Nou, nou, dát was even iets! In tamelijk omzichtige bewoordingen vond de Rechtbank Amsterdam een paar weken geleden dat een verweer van mr. Inez Weksi niet geheel en al te volgen was, tenminste… het was voor de Rechtbank “minder duidelijk wat precies in al die pagina’s wordt betoogd”. De rechtbank vond het “lastig structuur in het betoog te ontdekken” en standpunten waren, “ook door het zeer wijdlopige en grammaticaal niet kloppende taalgebruik, niet eenvoudig te onderscheiden”. Dat was het eigenlijk wel zo’n beetje… (Hier na te lezen, onder punt 3.2 – Algemene opmerkingen over het gevoerde verweer).

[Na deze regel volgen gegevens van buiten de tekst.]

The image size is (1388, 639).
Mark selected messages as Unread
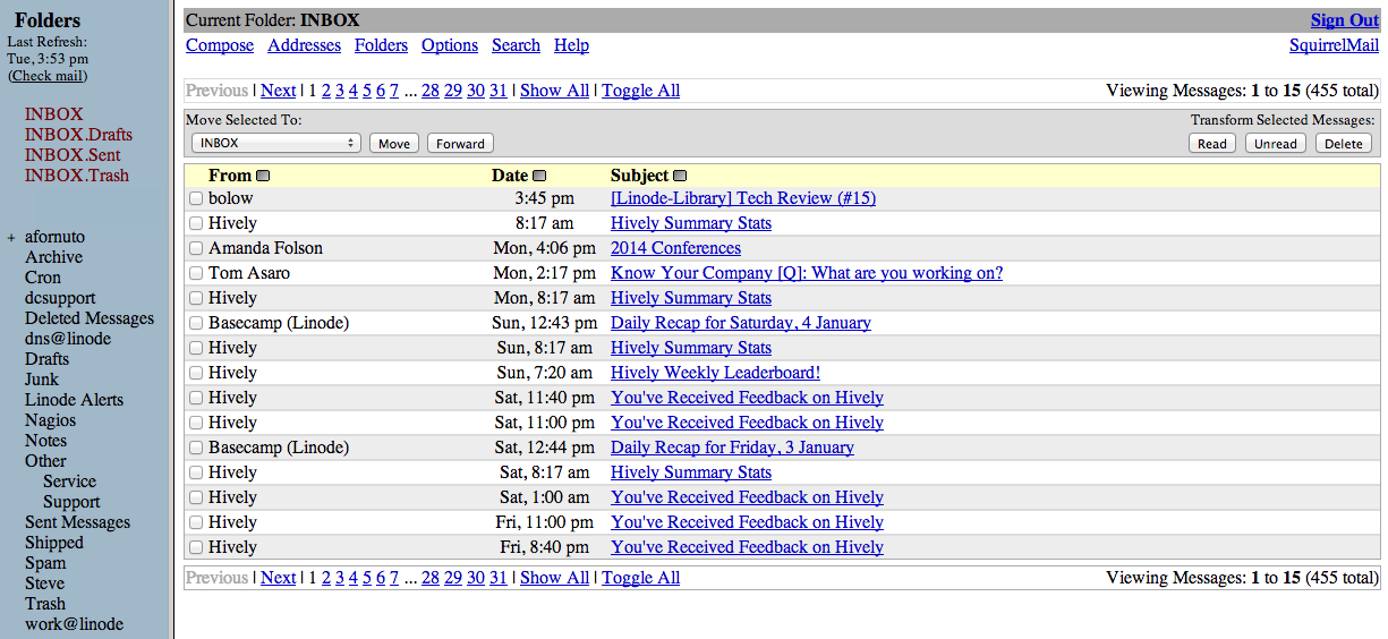(1275, 142)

Toch waren hele kuddes advocaten boos, niet in het minst natuurlijk Weski zelf. Weski, enigszins complottheoretiserend vanwege het feit dat zij eerder probeerde de rechtbank te wraken omdat de rechters in haar ogen niet onpartijdig waren: “Je kan slechts hopen, dat in hoger beroep wel magistratelijk en onafhankelijk zal worden geoordeeld met respect voor de wet en de advocaten”. Vervolgens vielen een hoop collega’s van Weski haar bij. “Is het aan de rechter om zich op een dergelijke wijze uit te laten over pleitaantekeningen? Ik geloof van niet”, schrijft Van Swaaij bijvoorbeeld in zijn blog, en een aantal advocaten vallen hem bij in de reacties. Ook de NRC spreekt er schande van; in een hoofdredactioneel commentaar schrijft de krant: “Kennelijk was er twijfel bij de rechters of de advocaat wel beschikt over voldoende kennis en vaardigheden om een goed verweer te kunnen voeren”.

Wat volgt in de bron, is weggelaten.